Is buddyh/narrator safe?

Both server.py and main.py are thin shims that resolve /Users/buddy/narrator and exec its Python venv. The actual narrator implementation — including all screen capture, Gemini API calls, and ElevenLabs integration — lives in a separate repository that is not part of this audited skill package. That external codebase is outside the trust boundary of this audit entirely. A malicious update to the upstream narrator repo would be executed on the next invocation without any OpenClaw re-audit.

The skill's core function is to capture the user's screen and send each frame to the Google Gemini Vision API for narration. This means any data displayed on screen — including passwords typed into terminals, secret keys visible in editors, private communications, confidential documents — is transmitted to Google's servers in real time. While this is the disclosed purpose of the skill, it constitutes systemic data exfiltration of everything the user views during the session.

Both main.py and server.py forward sys.argv directly to the external Python subprocess without validation or escaping. If an agent constructs a narrator invocation using untrusted input (e.g., from a webpage, email, or another skill), arbitrary arguments could be injected into the subprocess call, potentially altering behavior or passing dangerous flags to the upstream narrator.

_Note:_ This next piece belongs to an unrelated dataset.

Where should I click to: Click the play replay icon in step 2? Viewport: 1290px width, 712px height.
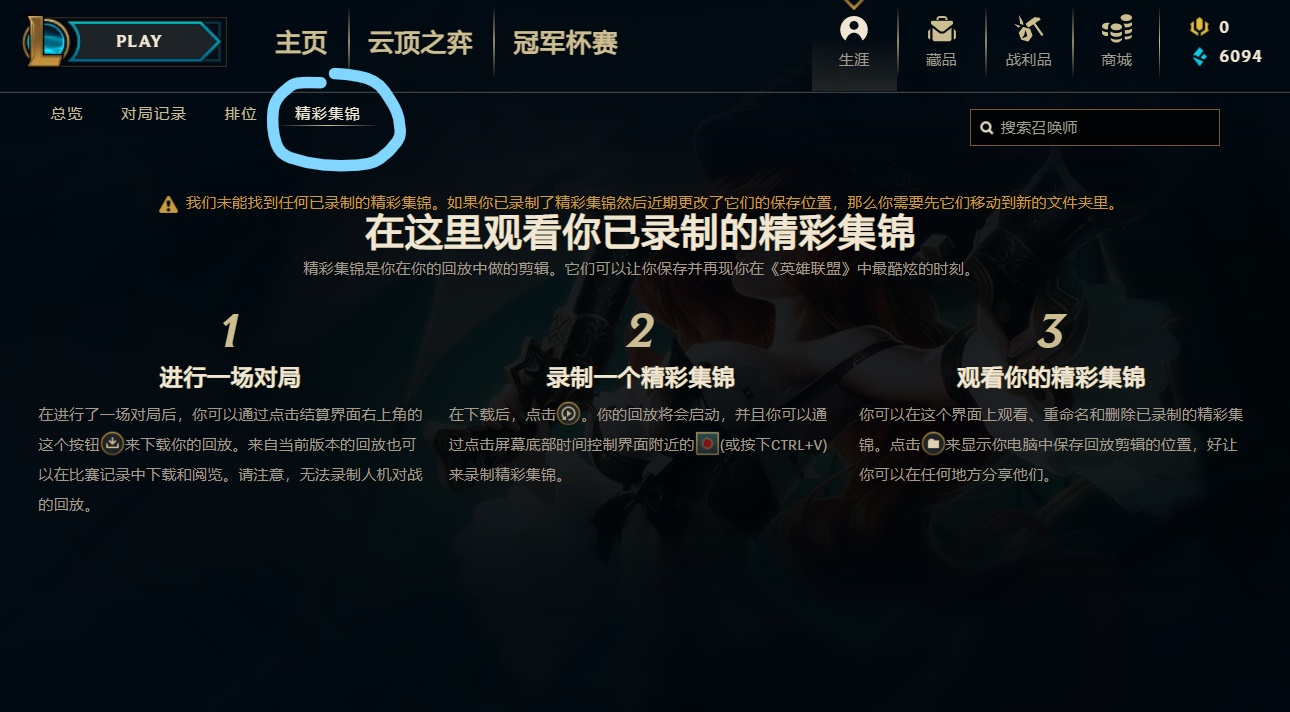tap(568, 414)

The SKILL.md instructs agents to start narration with tmux new-session -d, creating a detached background process with no visible UI indicator. The session continues indefinitely until explicitly killed. A user who asks the agent to 'stop the narrator' may not realize the tmux session persists if the agent uses the wrong kill command. During active sessions, all screen content is continuously streamed to Google.

Runtime control is implemented via JSON files at /tmp/narrator-ctl.json and /tmp/narrator-status.json — predictable, world-writable paths on Linux/macOS. Any other process or skill running as the same user (or with write access to /tmp) could inject commands to change the narration style, enable profanity mode, or trigger other behavioral changes without the user's knowledge.

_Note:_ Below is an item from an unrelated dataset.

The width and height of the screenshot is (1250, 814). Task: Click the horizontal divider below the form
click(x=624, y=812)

Every command in SKILL.md is hardcoded to /Users/buddy/narrator — a path specific to a single macOS user account. On any other system or for any other user, all commands in the skill documentation will silently fail or produce misleading error messages. An agent following these instructions would waste multiple tool calls attempting paths that cannot exist, and might be prompted to create directories or install at unintended locations.

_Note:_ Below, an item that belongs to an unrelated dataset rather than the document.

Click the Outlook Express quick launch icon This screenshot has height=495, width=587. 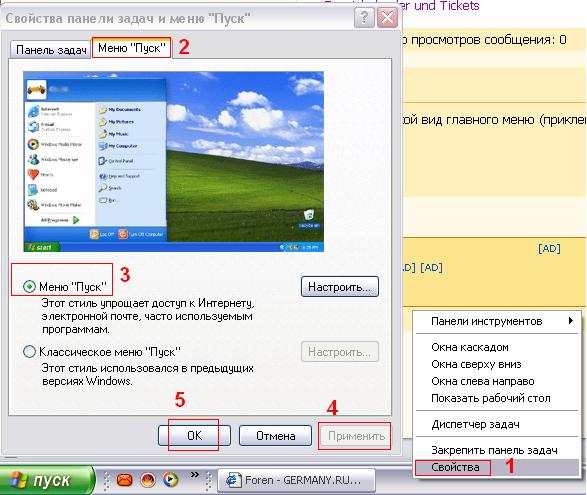124,480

Sensitive canary files (.env, .ssh/id_rsa, .aws/credentials, .npmrc, .docker/config.json, .config/gcloud/application_default_credentials.json) were opened and read (not written) during the monitoring period. Temporal analysis shows reads at audit timestamp 1771924457 (6 seconds before the git clone began) and again at 1771924485 (post-install). Both timings correlate with the Oathe audit framework's pre-install baseline capture and post-install integrity verification routines. Skill source code contains no references to any of these file paths. Canary integrity confirmed intact.

Network monitoring during installation shows only connections to 140.82.121.4:443 (GitHub), used for the git sparse-checkout clone of openclaw/skills. Pre-existing connections to Canonical servers were established before the audit began. No connections to attacker-controlled infrastructure, no DNS queries to suspicious domains, no unexpected process spawning.